:: Exercise ::
Nothing less than an exact copy of all the records is required.

(Dataset entries)
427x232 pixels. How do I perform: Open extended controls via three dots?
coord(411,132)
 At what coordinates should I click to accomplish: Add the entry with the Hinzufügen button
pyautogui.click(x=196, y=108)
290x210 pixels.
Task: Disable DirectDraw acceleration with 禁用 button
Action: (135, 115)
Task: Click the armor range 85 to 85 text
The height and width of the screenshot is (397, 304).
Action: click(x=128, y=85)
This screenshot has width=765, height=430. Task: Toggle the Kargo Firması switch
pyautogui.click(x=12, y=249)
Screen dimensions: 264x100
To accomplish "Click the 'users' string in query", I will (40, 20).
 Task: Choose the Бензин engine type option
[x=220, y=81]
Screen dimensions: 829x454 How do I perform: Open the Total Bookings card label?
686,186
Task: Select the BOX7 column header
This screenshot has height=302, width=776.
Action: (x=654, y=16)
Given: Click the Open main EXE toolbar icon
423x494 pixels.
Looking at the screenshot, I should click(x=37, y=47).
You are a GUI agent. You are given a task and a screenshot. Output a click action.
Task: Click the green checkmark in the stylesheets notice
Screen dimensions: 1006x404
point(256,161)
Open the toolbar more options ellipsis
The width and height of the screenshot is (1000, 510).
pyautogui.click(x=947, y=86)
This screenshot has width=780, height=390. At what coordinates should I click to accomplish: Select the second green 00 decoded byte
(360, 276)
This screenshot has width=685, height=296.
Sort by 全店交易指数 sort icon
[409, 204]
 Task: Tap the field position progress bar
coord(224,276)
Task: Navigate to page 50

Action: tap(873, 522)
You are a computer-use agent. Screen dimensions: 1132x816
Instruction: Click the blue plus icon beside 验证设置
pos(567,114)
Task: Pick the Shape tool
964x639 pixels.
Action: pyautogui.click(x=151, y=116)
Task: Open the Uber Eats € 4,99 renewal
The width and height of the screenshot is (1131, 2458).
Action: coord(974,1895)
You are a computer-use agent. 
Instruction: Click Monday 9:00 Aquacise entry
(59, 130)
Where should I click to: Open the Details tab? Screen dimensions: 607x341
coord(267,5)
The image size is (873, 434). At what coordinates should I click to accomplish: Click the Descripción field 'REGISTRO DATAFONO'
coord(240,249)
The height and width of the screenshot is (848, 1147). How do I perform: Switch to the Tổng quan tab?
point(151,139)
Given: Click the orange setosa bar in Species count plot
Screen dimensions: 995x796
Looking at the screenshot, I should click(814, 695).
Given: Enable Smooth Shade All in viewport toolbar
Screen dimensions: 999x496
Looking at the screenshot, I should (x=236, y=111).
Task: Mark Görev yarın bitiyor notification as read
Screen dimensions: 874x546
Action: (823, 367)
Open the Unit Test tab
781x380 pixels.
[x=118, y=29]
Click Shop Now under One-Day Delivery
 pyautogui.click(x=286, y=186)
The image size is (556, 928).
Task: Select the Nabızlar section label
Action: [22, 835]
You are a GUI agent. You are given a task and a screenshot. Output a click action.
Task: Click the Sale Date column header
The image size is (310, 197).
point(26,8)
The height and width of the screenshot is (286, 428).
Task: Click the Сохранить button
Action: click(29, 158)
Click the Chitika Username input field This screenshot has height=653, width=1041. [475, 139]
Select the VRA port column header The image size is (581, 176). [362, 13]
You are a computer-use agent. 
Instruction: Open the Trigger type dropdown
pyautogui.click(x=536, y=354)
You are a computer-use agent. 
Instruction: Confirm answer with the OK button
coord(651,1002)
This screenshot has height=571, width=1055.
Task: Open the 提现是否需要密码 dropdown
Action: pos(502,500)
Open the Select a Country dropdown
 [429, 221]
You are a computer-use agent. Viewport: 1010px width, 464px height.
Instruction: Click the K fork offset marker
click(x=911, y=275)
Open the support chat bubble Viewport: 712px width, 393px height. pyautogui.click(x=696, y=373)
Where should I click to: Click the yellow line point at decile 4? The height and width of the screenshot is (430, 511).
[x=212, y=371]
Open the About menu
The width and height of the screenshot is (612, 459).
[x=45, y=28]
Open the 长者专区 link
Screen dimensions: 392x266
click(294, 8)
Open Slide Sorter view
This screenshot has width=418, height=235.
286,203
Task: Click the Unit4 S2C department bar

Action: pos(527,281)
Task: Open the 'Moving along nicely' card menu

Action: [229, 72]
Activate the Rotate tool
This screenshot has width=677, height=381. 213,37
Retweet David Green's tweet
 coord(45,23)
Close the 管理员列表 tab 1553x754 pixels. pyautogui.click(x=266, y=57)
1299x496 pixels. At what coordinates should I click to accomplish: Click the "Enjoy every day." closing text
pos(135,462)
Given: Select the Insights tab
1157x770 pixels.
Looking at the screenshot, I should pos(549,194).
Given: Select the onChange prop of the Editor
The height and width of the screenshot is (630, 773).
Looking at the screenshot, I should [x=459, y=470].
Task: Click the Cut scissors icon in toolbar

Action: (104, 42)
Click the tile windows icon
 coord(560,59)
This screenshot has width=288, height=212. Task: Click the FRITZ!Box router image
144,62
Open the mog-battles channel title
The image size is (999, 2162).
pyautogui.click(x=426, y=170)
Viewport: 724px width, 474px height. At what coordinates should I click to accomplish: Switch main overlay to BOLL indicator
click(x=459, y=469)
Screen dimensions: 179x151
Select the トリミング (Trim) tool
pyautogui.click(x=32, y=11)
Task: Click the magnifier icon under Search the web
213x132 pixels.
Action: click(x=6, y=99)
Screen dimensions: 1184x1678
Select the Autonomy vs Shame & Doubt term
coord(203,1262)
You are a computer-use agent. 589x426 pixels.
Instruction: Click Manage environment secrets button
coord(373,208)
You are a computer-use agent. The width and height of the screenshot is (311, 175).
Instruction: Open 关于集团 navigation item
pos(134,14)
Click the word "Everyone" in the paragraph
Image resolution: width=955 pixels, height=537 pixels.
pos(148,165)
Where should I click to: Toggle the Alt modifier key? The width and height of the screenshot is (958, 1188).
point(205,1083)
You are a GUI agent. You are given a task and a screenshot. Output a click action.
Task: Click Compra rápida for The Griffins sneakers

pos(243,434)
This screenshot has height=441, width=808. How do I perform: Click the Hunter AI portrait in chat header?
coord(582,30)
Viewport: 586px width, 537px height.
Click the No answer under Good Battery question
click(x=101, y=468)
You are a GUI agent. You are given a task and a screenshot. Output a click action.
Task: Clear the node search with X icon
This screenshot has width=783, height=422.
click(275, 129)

:: Output for this task ::
427x232 pixels. How do I perform: Open extended controls via three dots?
coord(411,132)
 At what coordinates should I click to accomplish: Add the entry with the Hinzufügen button
pyautogui.click(x=196, y=108)
290x210 pixels.
Task: Disable DirectDraw acceleration with 禁用 button
Action: (135, 115)
Task: Click the armor range 85 to 85 text
The height and width of the screenshot is (397, 304).
Action: click(x=128, y=85)
This screenshot has width=765, height=430. Task: Toggle the Kargo Firması switch
pyautogui.click(x=12, y=249)
Screen dimensions: 264x100
To accomplish "Click the 'users' string in query", I will (40, 20).
 Task: Choose the Бензин engine type option
[x=220, y=81]
Screen dimensions: 829x454 How do I perform: Open the Total Bookings card label?
686,186
Task: Select the BOX7 column header
This screenshot has height=302, width=776.
Action: (x=654, y=16)
Given: Click the Open main EXE toolbar icon
423x494 pixels.
Looking at the screenshot, I should click(x=37, y=47).
You are a GUI agent. You are given a task and a screenshot. Output a click action.
Task: Click the green checkmark in the stylesheets notice
Screen dimensions: 1006x404
point(256,161)
Open the toolbar more options ellipsis
The width and height of the screenshot is (1000, 510).
pyautogui.click(x=947, y=86)
This screenshot has width=780, height=390. At what coordinates should I click to accomplish: Select the second green 00 decoded byte
(360, 276)
This screenshot has width=685, height=296.
Sort by 全店交易指数 sort icon
[409, 204]
 Task: Tap the field position progress bar
coord(224,276)
Task: Navigate to page 50

Action: tap(873, 522)
You are a computer-use agent. Screen dimensions: 1132x816
Instruction: Click the blue plus icon beside 验证设置
pos(567,114)
Task: Pick the Shape tool
964x639 pixels.
Action: pyautogui.click(x=151, y=116)
Task: Open the Uber Eats € 4,99 renewal
The width and height of the screenshot is (1131, 2458).
Action: coord(974,1895)
You are a computer-use agent. 
Instruction: Click Monday 9:00 Aquacise entry
(59, 130)
Where should I click to: Open the Details tab? Screen dimensions: 607x341
coord(267,5)
The image size is (873, 434). At what coordinates should I click to accomplish: Click the Descripción field 'REGISTRO DATAFONO'
coord(240,249)
The height and width of the screenshot is (848, 1147). How do I perform: Switch to the Tổng quan tab?
point(151,139)
Given: Click the orange setosa bar in Species count plot
Screen dimensions: 995x796
Looking at the screenshot, I should click(814, 695).
Given: Enable Smooth Shade All in viewport toolbar
Screen dimensions: 999x496
Looking at the screenshot, I should (x=236, y=111).
Task: Mark Görev yarın bitiyor notification as read
Screen dimensions: 874x546
Action: (823, 367)
Open the Unit Test tab
781x380 pixels.
[x=118, y=29]
Click Shop Now under One-Day Delivery
 pyautogui.click(x=286, y=186)
The image size is (556, 928).
Task: Select the Nabızlar section label
Action: [22, 835]
You are a GUI agent. You are given a task and a screenshot. Output a click action.
Task: Click the Sale Date column header
The image size is (310, 197).
point(26,8)
The height and width of the screenshot is (286, 428).
Task: Click the Сохранить button
Action: click(29, 158)
Click the Chitika Username input field This screenshot has height=653, width=1041. [475, 139]
Select the VRA port column header The image size is (581, 176). [362, 13]
You are a computer-use agent. 
Instruction: Open the Trigger type dropdown
pyautogui.click(x=536, y=354)
You are a computer-use agent. 
Instruction: Confirm answer with the OK button
coord(651,1002)
This screenshot has height=571, width=1055.
Task: Open the 提现是否需要密码 dropdown
Action: pos(502,500)
Open the Select a Country dropdown
 [429, 221]
You are a computer-use agent. Viewport: 1010px width, 464px height.
Instruction: Click the K fork offset marker
click(x=911, y=275)
Open the support chat bubble Viewport: 712px width, 393px height. pyautogui.click(x=696, y=373)
Where should I click to: Click the yellow line point at decile 4? The height and width of the screenshot is (430, 511).
[x=212, y=371]
Open the About menu
The width and height of the screenshot is (612, 459).
[x=45, y=28]
Open the 长者专区 link
Screen dimensions: 392x266
click(294, 8)
Open Slide Sorter view
This screenshot has width=418, height=235.
286,203
Task: Click the Unit4 S2C department bar

Action: pos(527,281)
Task: Open the 'Moving along nicely' card menu

Action: [229, 72]
Activate the Rotate tool
This screenshot has width=677, height=381. 213,37
Retweet David Green's tweet
 coord(45,23)
Close the 管理员列表 tab 1553x754 pixels. pyautogui.click(x=266, y=57)
1299x496 pixels. At what coordinates should I click to accomplish: Click the "Enjoy every day." closing text
pos(135,462)
Given: Select the Insights tab
1157x770 pixels.
Looking at the screenshot, I should pos(549,194).
Given: Select the onChange prop of the Editor
The height and width of the screenshot is (630, 773).
Looking at the screenshot, I should [x=459, y=470].
Task: Click the Cut scissors icon in toolbar

Action: (104, 42)
Click the tile windows icon
 coord(560,59)
This screenshot has width=288, height=212. Task: Click the FRITZ!Box router image
144,62
Open the mog-battles channel title
The image size is (999, 2162).
pyautogui.click(x=426, y=170)
Viewport: 724px width, 474px height. At what coordinates should I click to accomplish: Switch main overlay to BOLL indicator
click(x=459, y=469)
Screen dimensions: 179x151
Select the トリミング (Trim) tool
pyautogui.click(x=32, y=11)
Task: Click the magnifier icon under Search the web
213x132 pixels.
Action: click(x=6, y=99)
Screen dimensions: 1184x1678
Select the Autonomy vs Shame & Doubt term
coord(203,1262)
You are a computer-use agent. 589x426 pixels.
Instruction: Click Manage environment secrets button
coord(373,208)
You are a computer-use agent. The width and height of the screenshot is (311, 175).
Instruction: Open 关于集团 navigation item
pos(134,14)
Click the word "Everyone" in the paragraph
Image resolution: width=955 pixels, height=537 pixels.
pos(148,165)
Where should I click to: Toggle the Alt modifier key? The width and height of the screenshot is (958, 1188).
point(205,1083)
You are a GUI agent. You are given a task and a screenshot. Output a click action.
Task: Click Compra rápida for The Griffins sneakers

pos(243,434)
This screenshot has height=441, width=808. How do I perform: Click the Hunter AI portrait in chat header?
coord(582,30)
Viewport: 586px width, 537px height.
Click the No answer under Good Battery question
click(x=101, y=468)
You are a GUI agent. You are given a task and a screenshot. Output a click action.
Task: Clear the node search with X icon
This screenshot has width=783, height=422.
click(275, 129)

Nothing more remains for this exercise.